Another text, discussed in the reading group, was Cecile Thun’s recent ‘Excellent and gender equal? Academic motherhood and “gender blindness” in Norwegian academia’ in GWO (2020, 27). The article recognizes a new standard in academia, ‘inclusive excellence’, which consists of both competing globally for talent (discussed in terms of excellence in the ‘Sheep with five legs’ article) and advancing gender equality. It is based on interviews with 24 women academics at the University of Oslo, and it examines gendered ‘blind spots’ in academic work, and the legitimization of gender inequality in the discourse of excellence and gender equality. It complements van den Brink and Benschop’s results and finds that academic women still experience being underestimated by colleagues and students in the greedy academy of neoliberal economies.
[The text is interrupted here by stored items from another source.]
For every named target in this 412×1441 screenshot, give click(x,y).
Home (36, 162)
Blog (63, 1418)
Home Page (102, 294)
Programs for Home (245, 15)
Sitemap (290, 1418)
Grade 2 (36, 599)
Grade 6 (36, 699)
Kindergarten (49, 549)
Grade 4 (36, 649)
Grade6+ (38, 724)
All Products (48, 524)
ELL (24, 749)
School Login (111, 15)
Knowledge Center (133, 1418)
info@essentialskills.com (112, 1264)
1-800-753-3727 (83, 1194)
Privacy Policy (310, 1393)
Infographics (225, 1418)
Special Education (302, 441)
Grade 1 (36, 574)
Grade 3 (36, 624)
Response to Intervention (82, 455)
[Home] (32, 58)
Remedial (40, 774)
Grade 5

Nevertheless, gender inequality remains a ‘blind spot’ in the academic community. Thun further notes that academic mothers experience double standards in parenthood, as motherhood and fatherhood are regarded differently in academia. She points out that both academic work and motherhood are greedy as they require limitless time and needs. The political aim of the inclusivity and gender equality are becoming even harder to achieve in the context of excellence as long as gendering processes in academic work and in academic parenting remain ‘blind spots’ in academia and in the evaluation of academic merits.
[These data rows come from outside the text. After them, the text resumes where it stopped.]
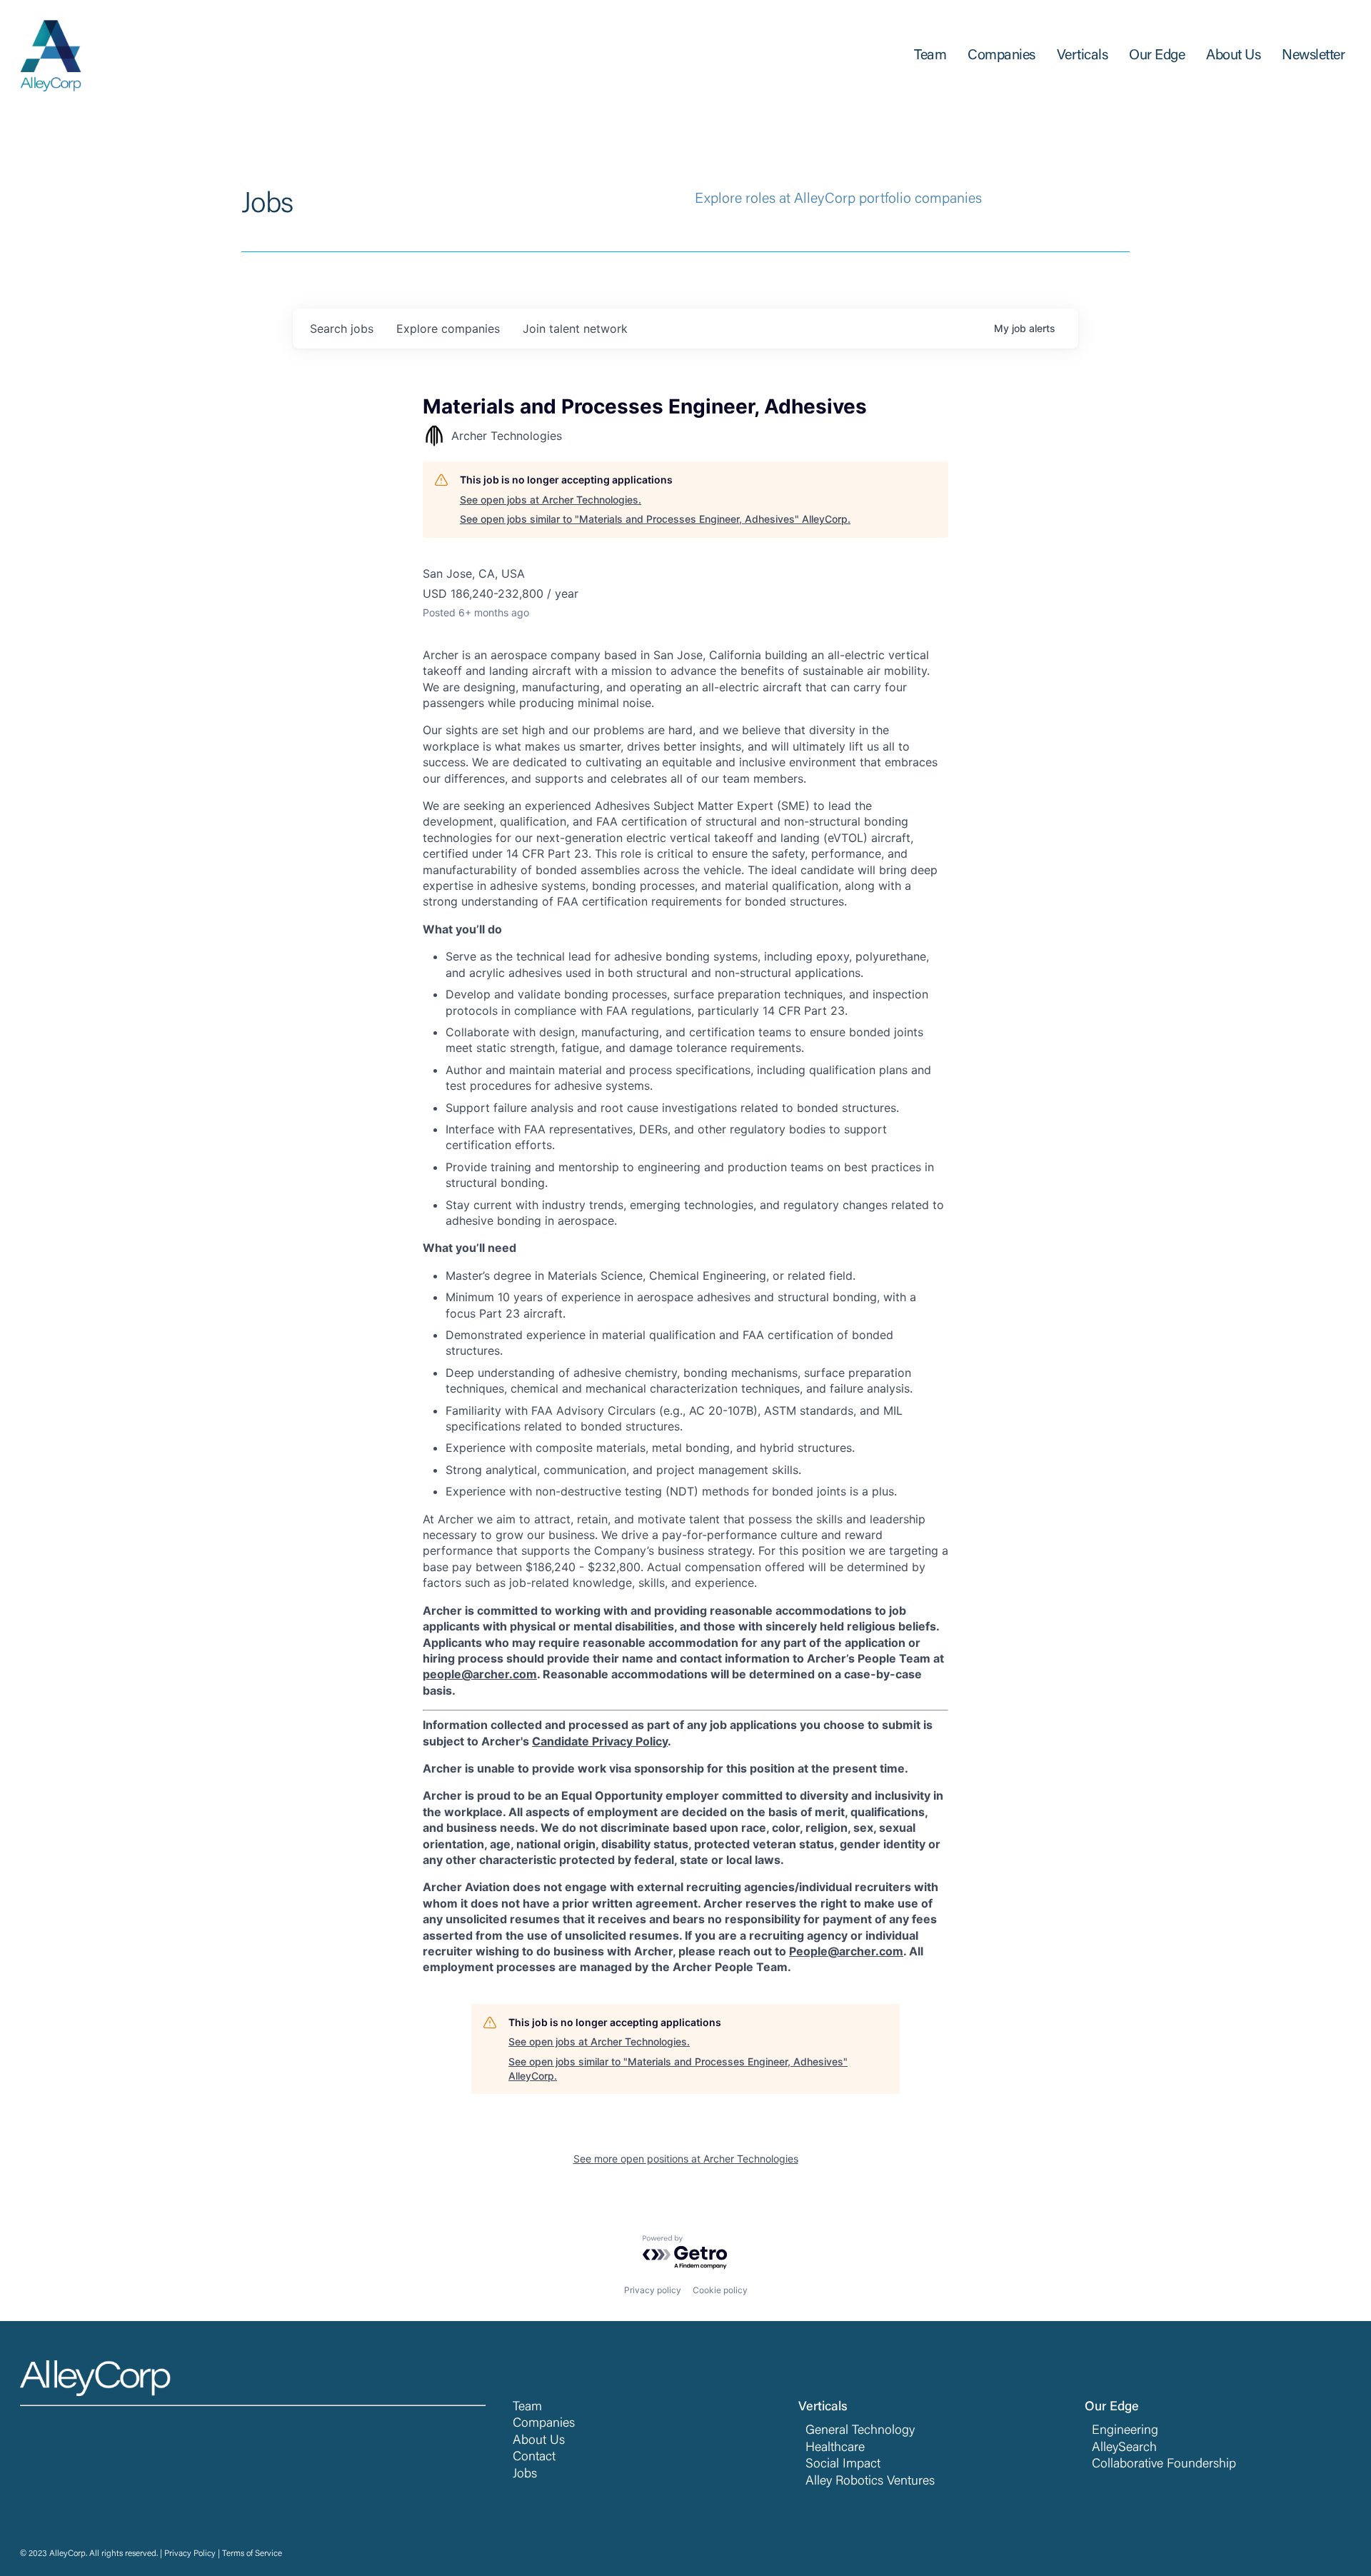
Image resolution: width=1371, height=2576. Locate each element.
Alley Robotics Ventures (870, 2481)
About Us (539, 2441)
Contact (534, 2457)
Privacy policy (652, 2290)
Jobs (525, 2474)
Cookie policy (720, 2290)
Both articles pay attention to the persistent gender inequalities in academia. Thun’s article further raises a question about the gendering interplay between academic and parenting/care work. It is this gendering interplay that needs to be analysed more carefully. Nordic countries have provided relatively good support for parenting as well as childcare services for decades. Parenting has been possible for those working in research and innovation, however, not without disadvantage to women. Thun suggests that it is the research and innovation institutions that would need to articulate their blind spots and make the interplay more gender equal.